New Economic Freedom Fighter 'commander-in-chief' Julius Malema. (AFP)

A slightly more sober Julius Malema addressed journalists on Thursday in Braamfontein at the unveiling of the leaders of his new political platform. He seemed a more conciliatory version of the inflammatory leader, who made his name as a firebrand ANC Youth League leader.

"Fellow white South Africans, if you agree with us you are more than welcome to join us in the redistribution of land and wealth in South Africa,” he said. “This land is too big. There is nobody who will be driven to the sea. We will share, black and white. But failure to share means you will be forced to share.

"We all belong here, but we all have to show proof that we belong here. Black people have nothing to show. Therefore we must give them something to show so they can say proudly: this is our land, this is our country."

At the beginning of the briefing, Malema was calm and measured, and at pains to point out that the briefing had started on time.
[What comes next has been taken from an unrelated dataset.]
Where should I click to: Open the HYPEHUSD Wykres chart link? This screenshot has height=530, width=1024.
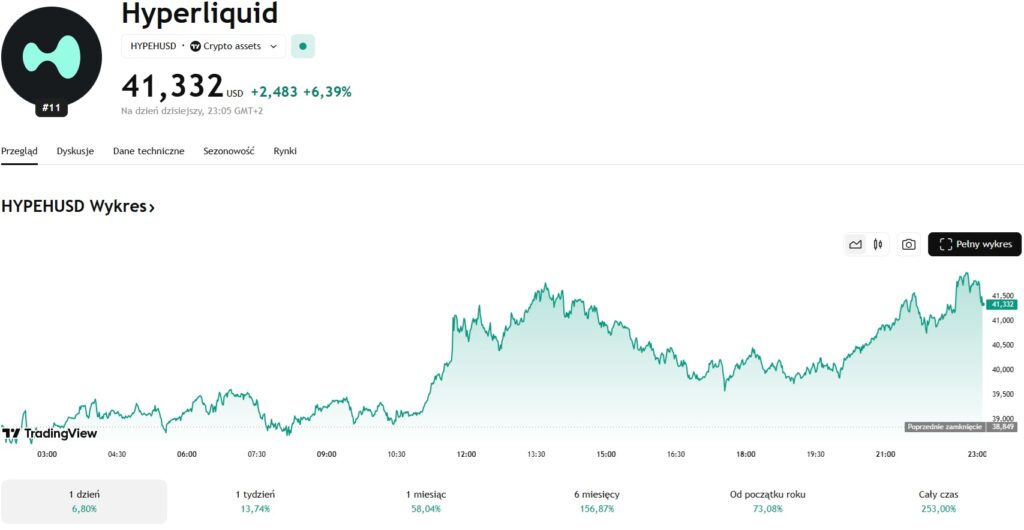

After outlining a radical policy proposal that he described as “anti-capitalist”, Malema was careful not to get personal, a hallmark of his political rhetoric previously. Instead he said of capitalists: "We do not disrespect them, we know they are very strong, but equally they must know that what is coming their way is going to have a serious impact."

But he hasn’t lost his touch for political theatre, as he entered the room flanked by his fellow leaders all donning red berets as a symbol of the movement.

“We are not suffering from sleepless nights,” he said of the ANC and government’s charges. "We look fresh."

Letting rip
As the briefing wore on he become inceasingly vocal, however, and let rip about the ANC and his enmity with former ally President Jacob Zuma.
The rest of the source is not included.